Abe will also have to contend with New Komeito’s demands, as sources told the Jiji Press on Tuesday that the junior partner will ask him to retain Transportation Minister Akihiro Ota in his current position. There has been no indication that the prime minister will grant the request, however the Jiji Press speculates that Abe will do so here as New Komeito is guaranteed one post in the government, and Ota’s personal ties to Abe as well as his position as the No. 2 person in New Komeito make him a strong candidate to return.
Aside from the normal worries of maintaining policy course during a transition, Abe must also contend with different factions and power struggles within the LDP. The largest right now concerns Ishiba and whether he will remain the LDP’s secretary general, or fill the new Cabinet post for national security that Abe is likely to create. That post will oversee what is expected to be a difficult course for new legislation relating to collective self-defense that will be introduced both in the fall and spring Diet sessions. Government sources have said that Abe wants Ishiba to fill this position because he has in the past served in security related positions, including defense secretary, and so he expects Ishiba to be able to carry this legislation through what is likely to be a difficult debate with opposition parties.
Ishiba has served as secretary general for two years, which is long by LDP standards. He has said “There are people other than me who are suitable for the post of the security minister,” and there are indications he wants to stay as general secretary through the unified elections next spring so as to have a better chance at the LDP presidency later on. However, aides for Ishiba question Abe’s motives, “If [Ishiba] joins the Cabinet, he will be unable to act freely. The appointment as security minister is the prime minister’s plot to contain Mr. Ishiba’s actions, so that he will not be able to run in next year’s LDP presidential election.” Abe is the current party president, but must step down next September. The same government sources say Abe is highly unlikely to offer Ishiba any other position in the government, so declining the security affairs post could leave him out of the leadership altogether.

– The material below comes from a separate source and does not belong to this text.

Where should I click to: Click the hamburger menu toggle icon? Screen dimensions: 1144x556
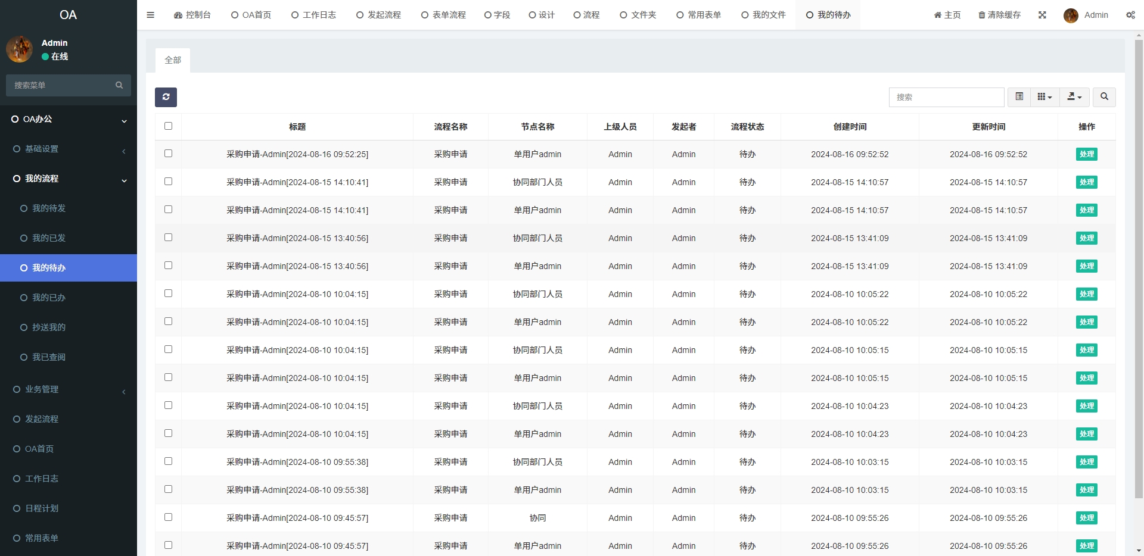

Abe appears to be making a shrewd move. Ishiba certainly has the experience for the new security post, which Abe will need even though his ruling coalition has a majority in both houses of the Diet because the public backlash is likely to be severe. Instead of building support over the next year to take over the LDP’s presidency, Ishiba could end up taking the brunt, or at least some of the public’s dissatisfaction with the new collective self-defense interpretation. Even if Ishida doesn’t absorb some of the public backlash, Abe will have kept a formidable politician from replacing him as president, and possibly challenging his overall leadership later on.